If you’re a lover of Otome Games, then you know the struggles us otoge-lovers go through when we discover an amazing one – only to find out that it isn’t localised.
We all have our own ideas on what makes the perfect otome game but unfortunately, its much harder in practice – especially in the West where we don’t have the luxury of a multi-millionaire company with hundreds of staff to work on coding, art and writing.
So I love to find and cover western-created otome games as they are not only made by fellow otome lovers, but are helping to fill out the huge otome hole in our hearts.
One group who are making their own trail in the industry is Delusional Inc, a small team of developers who created Agent of Love, a josei romance and mystery visual novel.
I had the pleasure of reviewing their game, Agent of Love, a josei mystery novel and their first ever release. As they have just released a new character update for it, I thought it would be a good time to interview them so that we can get to know our fellow otome lovers and find out how their journey as game developers started.
So, without further ado:
Who is the team behind Delusional Inc? Tell us about yourselves.
Delusional currently consists of a small team of 3:
Yunni Goder – Producer/Writer
Eva Vee – Producer/Writer
Chris Goder – Director/Programmer
We started as a couple of delusional women who wanted to write their own Otome Visual Novels and roped a husband into programming one for them and the 3 of us banded together to develop and produce Josei Otome Visual Novels, starting with Agent Of Love.

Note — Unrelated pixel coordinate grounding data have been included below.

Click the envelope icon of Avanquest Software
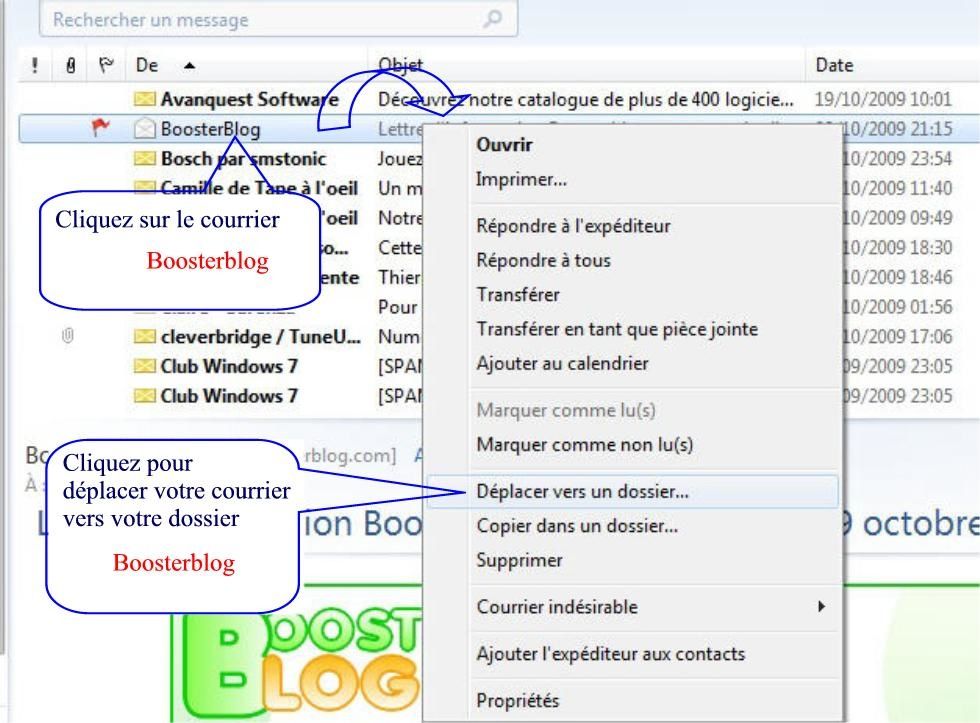Image resolution: width=980 pixels, height=723 pixels. (145, 99)

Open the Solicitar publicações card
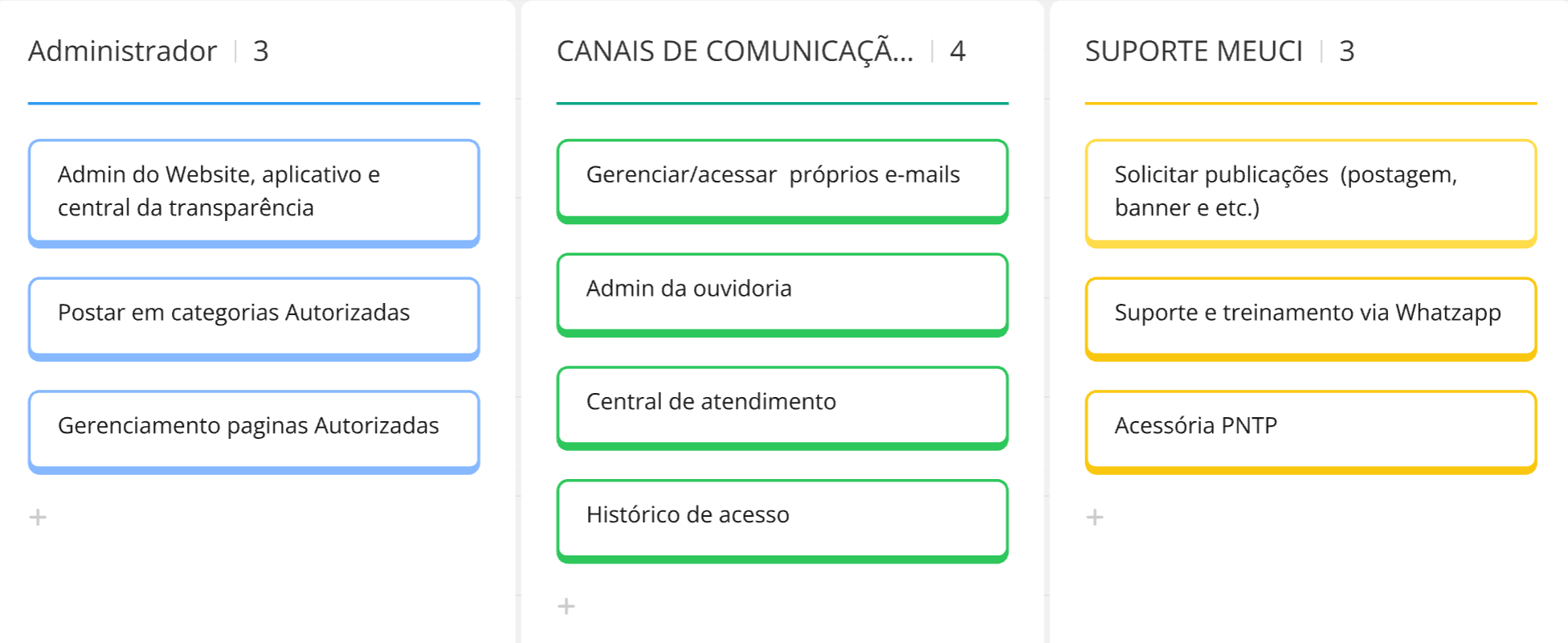[1310, 191]

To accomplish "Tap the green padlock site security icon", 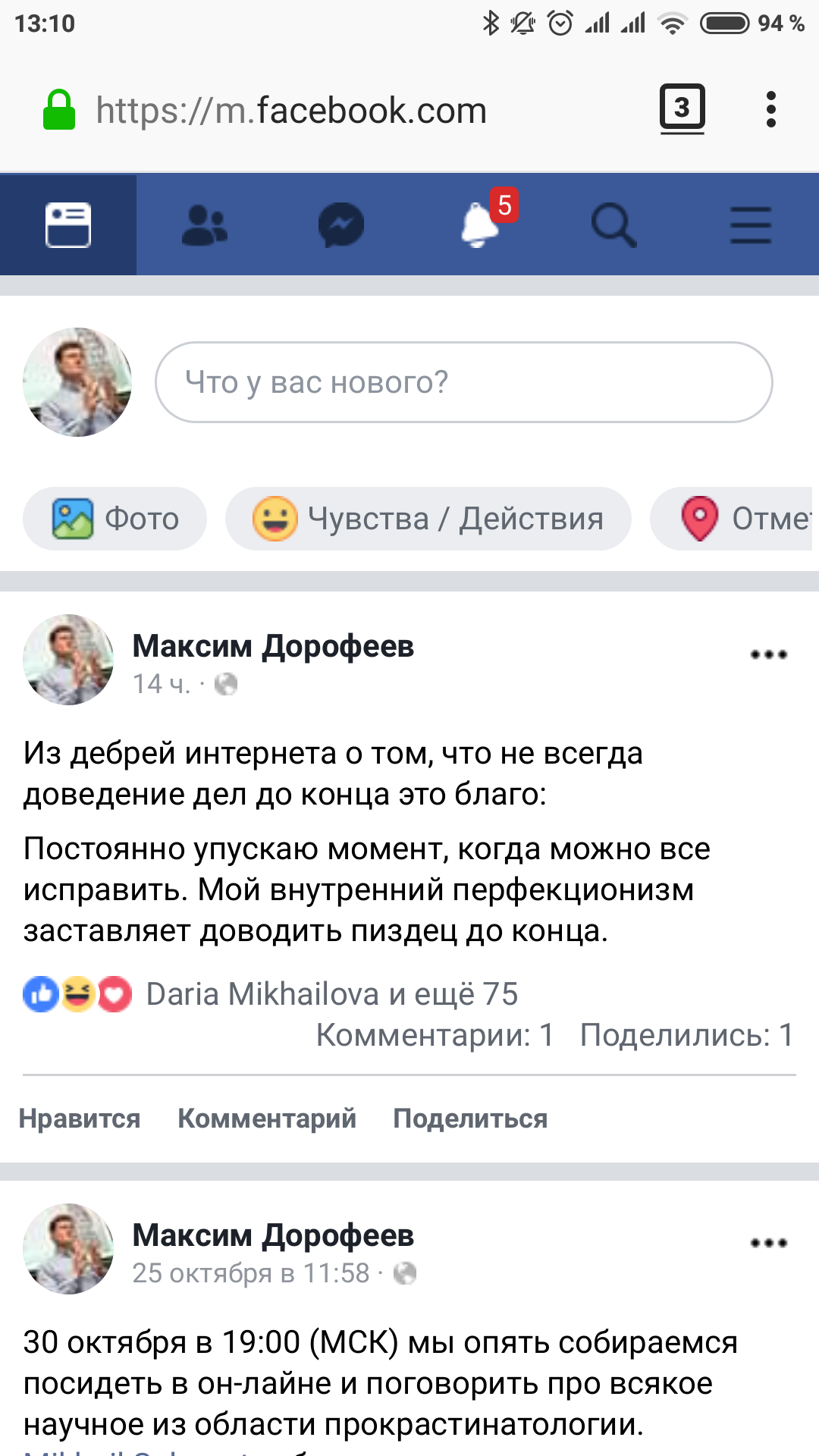I will pyautogui.click(x=59, y=111).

Delusional is independent and self funded, which means other than sales from our games, we’ve invested our own funds into the studio to pay for our expenses. This also means that it is something that we’ve only been able to work on in our spare time as most of us have full time jobs and families to care for.
What motivated you to start creating Visual Novels?
We originally bonded through our love of Otome games. We would read the stories that were available in the otome market and would write character analysis and share the pros and cons of the stories we’ve read together. It was only when one of our mothers piped up and suggested we should make our own did we seriously consider it.
Why the Josei genre in particular?
Since we were raised in the 70s and 80s, we ourselves are past the high school romance stage. As adult women, we believe there are a lot of real-life issues that we should cover and write about. These include complicated themes that could be triggering for some people, but we hope that by reading about them, our readers will be more aware and feel less stigmatised by it.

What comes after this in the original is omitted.